I had to save this one for last. It’s ultimately one of the most significant pieces of this story and the most difficult to find adequate words for.

There’s something a little paradoxical here. After a breakup, we’re not supposed to start looking for a new relationship until we’re fully healed. We’re supposed to get over a broken heart before we try to find love again. Yet, at a certain point, there is a form of healing that happens within a new relationship. If you want to learn to trust again, at some point you need to practice trusting someone. If you want to fall in love again, at some point you need to let yourself fall.

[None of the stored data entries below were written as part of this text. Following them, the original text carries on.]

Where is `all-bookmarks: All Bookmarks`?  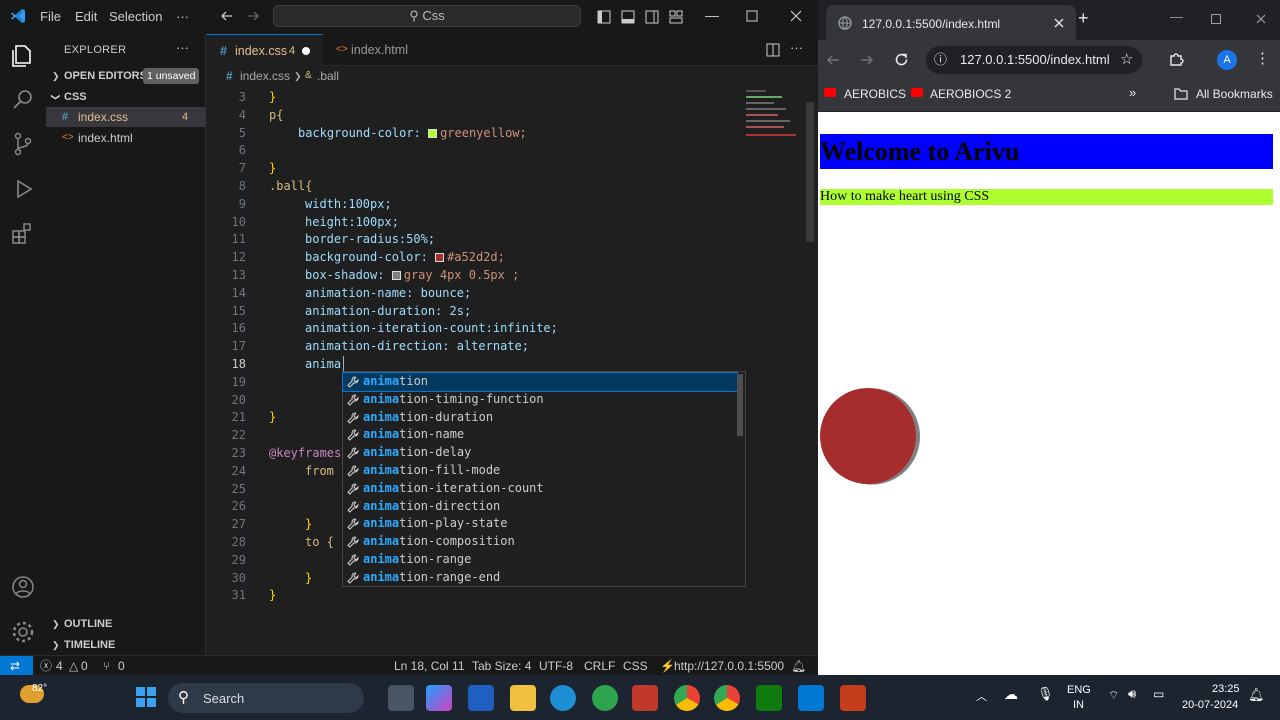 all-bookmarks: All Bookmarks is located at coordinates (1234, 94).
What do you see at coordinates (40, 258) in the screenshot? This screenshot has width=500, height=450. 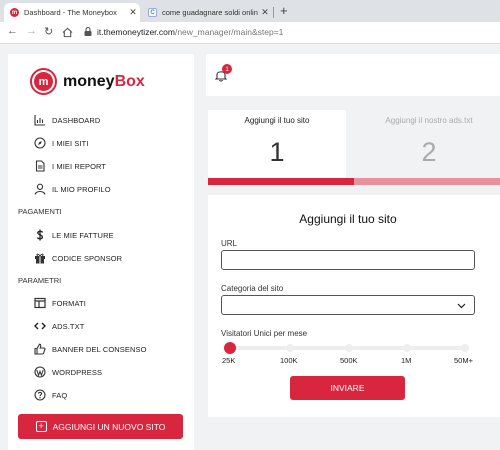 I see `gift-icon` at bounding box center [40, 258].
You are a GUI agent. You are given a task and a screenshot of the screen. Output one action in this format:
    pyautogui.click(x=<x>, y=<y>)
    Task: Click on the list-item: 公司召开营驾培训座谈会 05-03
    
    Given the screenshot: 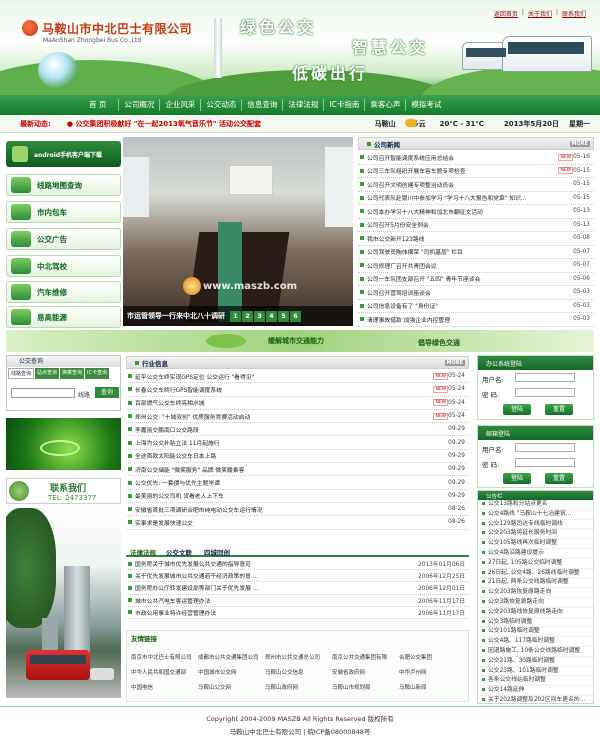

I met my now-girlfriend Em on a dating app in late October. Our connection was fast. We both read the other’s profile and had a moment of “were you made for me!?”. But it was also slow, in that it was over two months before we could spend time together in person. In those two months, we clocked up over 40 hours of phone and video calls.

On January 7th at 8pm, she walked into the bar and she smiled at me and I knew. On January 7th at 10pm, she asked me to be her girlfriend. Then, on January 26th, I told her I love her. Was I terrified to try again? Of course. But at some point, you have to feel the fear and try again anyway.

She was the final and most crucial piece. She profoundly sees me, understands me, holds me in the messiness and vulnerability of all that I am and have been and all that I might be in the future. With her, I felt able to take that risk. To trust someone. To stare down the fear of opening myself up to that kind of pain again and decide she was worth the risk.

She was – is – everything I needed in a new love. And she found me at the perfect moment.

If you’re trying to get over a broken heart, I hope this gave you a little comfort. I know you’ll get through it. Listen I love you joy is coming.